PAGE EXTRACT:
· · · · · · ·

CCE, 14 février 1997, n° M.884
COMMISSION DES COMMUNAUTÉS EUROPÉENNES
Décision
KNP BT/Bunzl/Wilhelm Seiler
LA COMMISSION DES COMMUNAUTES EUROPEENNES,
1. On 15.01.1997, the Commission received a notification of a proposed concentration pursuant to Article 4 of Council Regulation (EEC) n° 4064-89 by which NV Koninklijke KNP BT ("KNP BT") acquires within the meaning of Article 3(1)(b) of the Council Regulation control of the whole of Wilhelm Seiler GmbH ("Seiler Papier") and Bunzl Italia SpA ("Bunzl Italia") by way of purchase of shares from Bunzl plc.
2. After examination of the notification, the Commission has concluded that the notified operation falls within the scope of Council Regulation (EEC) n° 4064-89 and does not raise serious doubts as to its compatibility with the common market and with the functioning of the EEA Agreement.
I. THE PARTIES' ACTIVITIES AND THE OPERATION
3. - KNP BT is one of the leading European producers of paper, board and packaging. KNP BT is active in three main areas:
= distribution of graphic paper [Graphic paper is the common name for different kinds of coated and uncoated general printing and writing paper. This definition excludes newsprint] and other office products;
= the production of graphic paper; and
= the production of packaging materials.
The paper merchanting operations of KNP BT originate in a merger of the paper, board and packaging producer NV Koninklijke KNP ("KNP") with Buehrmann-Tetterode NV (BT) and VRG-group ("VRG") which both were active in paper merchanting, creating KNP BT. This merger was authorised by the Commission on 4. 5. 1997 (Case IV-M.291 - KNP/BT/VRG).
- Seiler Papier operates in Germany and Bunzl Italia operates in Italy and Slovenia as a paper merchant for Bunzl plc. The companies supply graphic paper produced by paper mills to the industries which use these products including printers, publishers, office machine distributors and large office paper users.
4. KNP BT will acquire all the shares in Seiler Papier from Bunzl International GmbH and all the shares in Bunzl Italia from Bunzl plc, which both belong to the Bunzl group, the parent company of which is Bunzl plc.
5. The notified transaction is a concentration within the meaning of article 3(1)(b) of the Merger Regulation..

· · · · · · ·

DATA ROWS:
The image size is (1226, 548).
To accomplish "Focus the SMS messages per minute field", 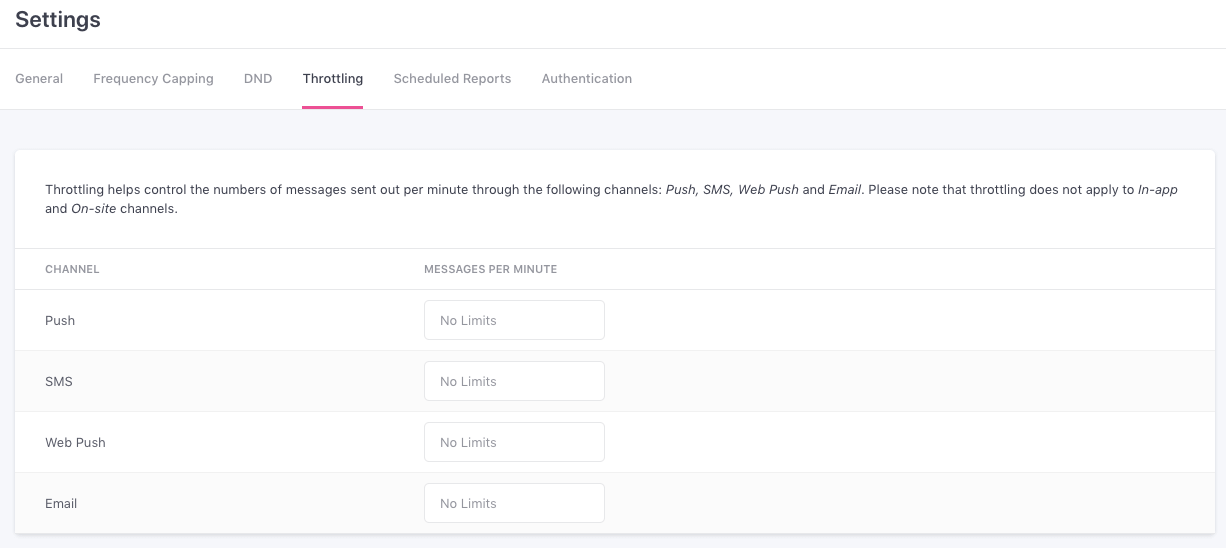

· · · · · · ·

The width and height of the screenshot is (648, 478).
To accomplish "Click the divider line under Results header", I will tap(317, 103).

· · · · · · ·

JOB: From the Commission decision, reproduce the passage starting with "The paper merchanting" and going on through "IV-M.291 - KNP/BT/VRG).", switching "authorised" to "approved".

SOLUTION TO THE EXERCISE:
The paper merchanting operations of KNP BT originate in a merger of the paper, board and packaging producer NV Koninklijke KNP ("KNP") with Buehrmann-Tetterode NV (BT) and VRG-group ("VRG") which both were active in paper merchanting, creating KNP BT. This merger was approved by the Commission on 4. 5. 1997 (Case IV-M.291 - KNP/BT/VRG).